## What you will do
Copy the lines below word for word, beginning with the first one and stopping after the line that contains "(x=1176, y=38)", with both of those lines included.

## Recorded information
╭──
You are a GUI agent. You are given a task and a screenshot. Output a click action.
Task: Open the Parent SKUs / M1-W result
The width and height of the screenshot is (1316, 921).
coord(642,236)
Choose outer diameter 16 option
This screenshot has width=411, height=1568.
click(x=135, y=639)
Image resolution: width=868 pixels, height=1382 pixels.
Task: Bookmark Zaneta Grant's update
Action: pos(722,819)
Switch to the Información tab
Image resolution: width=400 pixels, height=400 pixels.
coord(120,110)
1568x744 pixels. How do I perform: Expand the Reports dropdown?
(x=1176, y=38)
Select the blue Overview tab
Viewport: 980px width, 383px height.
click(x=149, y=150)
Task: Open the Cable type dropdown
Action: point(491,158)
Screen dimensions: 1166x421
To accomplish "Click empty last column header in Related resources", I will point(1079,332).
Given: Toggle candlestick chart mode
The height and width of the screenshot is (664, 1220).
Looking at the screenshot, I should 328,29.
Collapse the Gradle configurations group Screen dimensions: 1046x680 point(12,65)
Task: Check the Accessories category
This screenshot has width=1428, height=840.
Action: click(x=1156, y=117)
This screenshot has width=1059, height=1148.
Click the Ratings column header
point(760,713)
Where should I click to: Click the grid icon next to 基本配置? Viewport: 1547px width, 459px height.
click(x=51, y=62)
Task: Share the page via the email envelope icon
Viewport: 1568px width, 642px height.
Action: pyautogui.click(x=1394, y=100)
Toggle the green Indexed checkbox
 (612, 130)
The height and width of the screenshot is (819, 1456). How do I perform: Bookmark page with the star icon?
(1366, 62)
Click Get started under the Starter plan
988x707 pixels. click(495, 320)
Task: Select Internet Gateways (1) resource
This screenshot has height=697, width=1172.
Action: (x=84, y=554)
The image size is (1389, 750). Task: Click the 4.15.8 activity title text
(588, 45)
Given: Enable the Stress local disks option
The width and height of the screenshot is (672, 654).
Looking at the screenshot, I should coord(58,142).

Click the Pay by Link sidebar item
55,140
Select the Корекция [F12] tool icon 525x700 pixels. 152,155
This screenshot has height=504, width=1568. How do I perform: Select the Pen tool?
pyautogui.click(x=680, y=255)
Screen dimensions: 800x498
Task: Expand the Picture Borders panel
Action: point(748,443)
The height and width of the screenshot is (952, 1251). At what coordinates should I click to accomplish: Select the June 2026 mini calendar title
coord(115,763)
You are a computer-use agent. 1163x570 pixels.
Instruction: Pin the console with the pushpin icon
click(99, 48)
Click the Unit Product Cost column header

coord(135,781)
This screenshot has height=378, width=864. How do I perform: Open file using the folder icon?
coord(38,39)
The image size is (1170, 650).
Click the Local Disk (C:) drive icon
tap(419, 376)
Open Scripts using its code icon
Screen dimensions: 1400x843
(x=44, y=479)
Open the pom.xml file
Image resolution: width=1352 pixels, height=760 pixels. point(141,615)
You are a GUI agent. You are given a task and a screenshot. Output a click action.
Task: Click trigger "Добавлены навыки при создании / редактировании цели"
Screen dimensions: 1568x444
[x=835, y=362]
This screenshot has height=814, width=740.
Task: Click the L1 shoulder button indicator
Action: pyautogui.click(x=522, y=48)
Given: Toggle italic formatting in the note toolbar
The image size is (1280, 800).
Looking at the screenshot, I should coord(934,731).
╰──
## Output of the task
You are a GUI agent. You are given a task and a screenshot. Output a click action.
Task: Open the Parent SKUs / M1-W result
The width and height of the screenshot is (1316, 921).
coord(642,236)
Choose outer diameter 16 option
This screenshot has width=411, height=1568.
click(x=135, y=639)
Image resolution: width=868 pixels, height=1382 pixels.
Task: Bookmark Zaneta Grant's update
Action: pos(722,819)
Switch to the Información tab
Image resolution: width=400 pixels, height=400 pixels.
coord(120,110)
1568x744 pixels. How do I perform: Expand the Reports dropdown?
(x=1176, y=38)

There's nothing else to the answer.